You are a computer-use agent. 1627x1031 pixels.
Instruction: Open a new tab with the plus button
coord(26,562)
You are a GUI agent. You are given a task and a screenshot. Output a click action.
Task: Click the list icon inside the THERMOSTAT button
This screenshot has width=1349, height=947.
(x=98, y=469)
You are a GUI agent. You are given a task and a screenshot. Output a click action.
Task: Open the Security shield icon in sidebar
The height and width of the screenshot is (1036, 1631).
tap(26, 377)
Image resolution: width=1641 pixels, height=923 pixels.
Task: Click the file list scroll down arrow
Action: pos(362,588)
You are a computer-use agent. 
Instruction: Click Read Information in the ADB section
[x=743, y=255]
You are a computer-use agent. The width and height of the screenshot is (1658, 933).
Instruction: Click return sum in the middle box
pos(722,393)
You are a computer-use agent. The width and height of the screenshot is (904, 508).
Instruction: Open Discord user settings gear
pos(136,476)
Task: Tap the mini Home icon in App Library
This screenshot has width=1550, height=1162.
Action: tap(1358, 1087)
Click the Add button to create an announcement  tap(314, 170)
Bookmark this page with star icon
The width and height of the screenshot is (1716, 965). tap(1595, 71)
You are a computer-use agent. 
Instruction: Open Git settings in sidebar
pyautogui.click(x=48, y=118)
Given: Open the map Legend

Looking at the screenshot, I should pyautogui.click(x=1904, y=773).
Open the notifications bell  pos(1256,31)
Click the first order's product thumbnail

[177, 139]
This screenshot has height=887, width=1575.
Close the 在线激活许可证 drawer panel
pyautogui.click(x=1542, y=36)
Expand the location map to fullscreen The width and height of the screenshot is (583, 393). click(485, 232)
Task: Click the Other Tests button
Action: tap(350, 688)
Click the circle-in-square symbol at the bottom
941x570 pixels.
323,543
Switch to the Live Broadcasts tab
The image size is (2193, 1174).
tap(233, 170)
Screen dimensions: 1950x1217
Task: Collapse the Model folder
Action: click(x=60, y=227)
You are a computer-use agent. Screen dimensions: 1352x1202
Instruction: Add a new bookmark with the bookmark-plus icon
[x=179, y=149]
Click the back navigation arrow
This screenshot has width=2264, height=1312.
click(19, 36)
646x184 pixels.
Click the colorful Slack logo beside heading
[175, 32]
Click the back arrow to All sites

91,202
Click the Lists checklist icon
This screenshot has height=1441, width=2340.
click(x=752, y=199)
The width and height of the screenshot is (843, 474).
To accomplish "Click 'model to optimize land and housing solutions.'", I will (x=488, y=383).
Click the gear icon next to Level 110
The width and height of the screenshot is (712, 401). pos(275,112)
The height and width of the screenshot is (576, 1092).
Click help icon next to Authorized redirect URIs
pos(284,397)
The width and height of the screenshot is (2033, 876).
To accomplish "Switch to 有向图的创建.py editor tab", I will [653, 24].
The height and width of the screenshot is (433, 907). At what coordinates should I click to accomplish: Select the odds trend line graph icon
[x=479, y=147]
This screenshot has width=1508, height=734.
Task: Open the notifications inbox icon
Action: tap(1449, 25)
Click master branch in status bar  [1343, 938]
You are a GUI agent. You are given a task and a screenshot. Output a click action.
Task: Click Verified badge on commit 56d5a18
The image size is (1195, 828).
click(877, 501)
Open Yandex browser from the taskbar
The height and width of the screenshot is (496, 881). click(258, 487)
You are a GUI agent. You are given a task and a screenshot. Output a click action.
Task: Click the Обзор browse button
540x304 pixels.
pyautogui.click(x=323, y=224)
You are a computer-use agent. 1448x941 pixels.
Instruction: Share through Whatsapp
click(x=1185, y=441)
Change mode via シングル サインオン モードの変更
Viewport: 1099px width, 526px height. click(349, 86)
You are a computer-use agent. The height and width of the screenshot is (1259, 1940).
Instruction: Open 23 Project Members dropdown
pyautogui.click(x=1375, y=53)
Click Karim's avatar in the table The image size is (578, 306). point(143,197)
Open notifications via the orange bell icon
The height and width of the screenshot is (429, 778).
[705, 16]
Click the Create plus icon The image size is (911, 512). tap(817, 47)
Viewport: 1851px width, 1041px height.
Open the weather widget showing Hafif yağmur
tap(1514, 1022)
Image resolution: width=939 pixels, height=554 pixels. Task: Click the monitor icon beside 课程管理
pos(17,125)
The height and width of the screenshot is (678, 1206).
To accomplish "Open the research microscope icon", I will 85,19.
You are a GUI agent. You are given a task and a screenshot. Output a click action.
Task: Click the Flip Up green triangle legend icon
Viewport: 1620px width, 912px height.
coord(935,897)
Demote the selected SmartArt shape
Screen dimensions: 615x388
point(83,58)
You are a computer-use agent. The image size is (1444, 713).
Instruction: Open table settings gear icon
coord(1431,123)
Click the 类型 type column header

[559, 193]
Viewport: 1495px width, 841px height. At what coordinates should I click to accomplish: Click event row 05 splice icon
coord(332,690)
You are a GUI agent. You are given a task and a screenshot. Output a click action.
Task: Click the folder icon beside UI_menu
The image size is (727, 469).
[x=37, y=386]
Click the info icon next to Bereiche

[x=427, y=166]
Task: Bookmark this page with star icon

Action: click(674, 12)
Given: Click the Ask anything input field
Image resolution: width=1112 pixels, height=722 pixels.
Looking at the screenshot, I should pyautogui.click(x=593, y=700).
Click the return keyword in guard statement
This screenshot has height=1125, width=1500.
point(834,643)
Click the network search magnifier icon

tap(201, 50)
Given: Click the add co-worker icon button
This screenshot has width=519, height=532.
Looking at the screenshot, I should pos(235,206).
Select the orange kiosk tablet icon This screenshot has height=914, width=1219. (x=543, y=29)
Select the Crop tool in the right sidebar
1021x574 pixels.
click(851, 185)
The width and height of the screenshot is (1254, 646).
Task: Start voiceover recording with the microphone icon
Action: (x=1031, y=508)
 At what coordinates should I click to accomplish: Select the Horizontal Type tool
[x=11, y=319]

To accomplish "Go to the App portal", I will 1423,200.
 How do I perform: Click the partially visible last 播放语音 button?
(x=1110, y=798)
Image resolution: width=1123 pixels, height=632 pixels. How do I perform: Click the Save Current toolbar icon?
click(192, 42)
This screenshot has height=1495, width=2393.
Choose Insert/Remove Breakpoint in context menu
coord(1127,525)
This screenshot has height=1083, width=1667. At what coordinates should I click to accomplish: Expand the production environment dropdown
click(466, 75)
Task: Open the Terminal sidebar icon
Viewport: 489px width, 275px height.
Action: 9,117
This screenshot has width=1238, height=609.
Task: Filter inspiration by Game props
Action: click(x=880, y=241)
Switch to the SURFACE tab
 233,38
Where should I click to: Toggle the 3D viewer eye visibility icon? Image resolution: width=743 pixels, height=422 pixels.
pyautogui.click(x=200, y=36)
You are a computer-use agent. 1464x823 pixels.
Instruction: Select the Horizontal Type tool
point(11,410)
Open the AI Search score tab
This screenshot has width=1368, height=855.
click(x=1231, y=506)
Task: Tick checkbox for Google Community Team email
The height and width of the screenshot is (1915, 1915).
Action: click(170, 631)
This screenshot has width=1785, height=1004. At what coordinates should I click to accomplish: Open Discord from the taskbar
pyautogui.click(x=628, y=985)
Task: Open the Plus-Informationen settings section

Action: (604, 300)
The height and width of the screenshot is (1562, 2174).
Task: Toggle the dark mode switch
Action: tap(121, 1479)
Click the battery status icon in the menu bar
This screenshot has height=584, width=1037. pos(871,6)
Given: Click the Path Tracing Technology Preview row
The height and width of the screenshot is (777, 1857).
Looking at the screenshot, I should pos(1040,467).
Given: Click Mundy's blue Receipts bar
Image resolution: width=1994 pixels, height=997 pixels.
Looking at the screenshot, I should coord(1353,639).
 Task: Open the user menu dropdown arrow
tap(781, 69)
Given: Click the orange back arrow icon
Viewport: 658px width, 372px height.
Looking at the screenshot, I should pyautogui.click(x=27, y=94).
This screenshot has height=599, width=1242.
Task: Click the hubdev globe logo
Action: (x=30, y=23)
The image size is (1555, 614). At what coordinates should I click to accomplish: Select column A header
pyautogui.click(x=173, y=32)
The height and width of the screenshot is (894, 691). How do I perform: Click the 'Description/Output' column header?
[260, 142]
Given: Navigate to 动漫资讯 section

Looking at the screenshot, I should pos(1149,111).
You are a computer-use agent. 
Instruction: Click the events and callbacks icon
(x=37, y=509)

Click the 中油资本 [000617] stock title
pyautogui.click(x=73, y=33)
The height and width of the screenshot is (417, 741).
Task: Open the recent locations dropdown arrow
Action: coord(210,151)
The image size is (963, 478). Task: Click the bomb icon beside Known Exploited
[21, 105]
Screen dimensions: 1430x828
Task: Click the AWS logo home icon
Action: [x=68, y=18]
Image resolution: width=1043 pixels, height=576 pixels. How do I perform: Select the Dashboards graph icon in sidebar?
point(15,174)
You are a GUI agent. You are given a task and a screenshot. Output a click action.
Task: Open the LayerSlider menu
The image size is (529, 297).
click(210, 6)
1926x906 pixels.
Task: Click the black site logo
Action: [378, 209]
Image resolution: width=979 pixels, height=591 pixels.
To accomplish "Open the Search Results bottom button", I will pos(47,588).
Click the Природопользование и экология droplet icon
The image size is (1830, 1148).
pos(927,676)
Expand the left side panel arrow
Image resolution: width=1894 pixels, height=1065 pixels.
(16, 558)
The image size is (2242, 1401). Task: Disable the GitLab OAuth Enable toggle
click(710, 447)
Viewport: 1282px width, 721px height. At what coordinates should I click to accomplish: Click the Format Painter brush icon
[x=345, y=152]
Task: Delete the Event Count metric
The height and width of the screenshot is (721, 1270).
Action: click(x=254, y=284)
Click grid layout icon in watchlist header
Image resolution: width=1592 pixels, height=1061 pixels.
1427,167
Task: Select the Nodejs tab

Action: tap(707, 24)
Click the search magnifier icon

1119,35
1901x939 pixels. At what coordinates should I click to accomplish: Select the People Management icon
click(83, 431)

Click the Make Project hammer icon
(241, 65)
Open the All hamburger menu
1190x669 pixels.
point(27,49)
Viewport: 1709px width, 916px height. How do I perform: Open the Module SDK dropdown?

**Assignment**
All lines above between those holding "Click the battery status icon in the menu bar" and "Given: Click Mundy's blue Receipts bar", inclusive, must be set down unchanged, and no other line may be included.

**Exercise result**
Click the battery status icon in the menu bar
This screenshot has height=584, width=1037. pos(871,6)
Given: Click the Path Tracing Technology Preview row
The height and width of the screenshot is (777, 1857).
Looking at the screenshot, I should pos(1040,467).
Given: Click Mundy's blue Receipts bar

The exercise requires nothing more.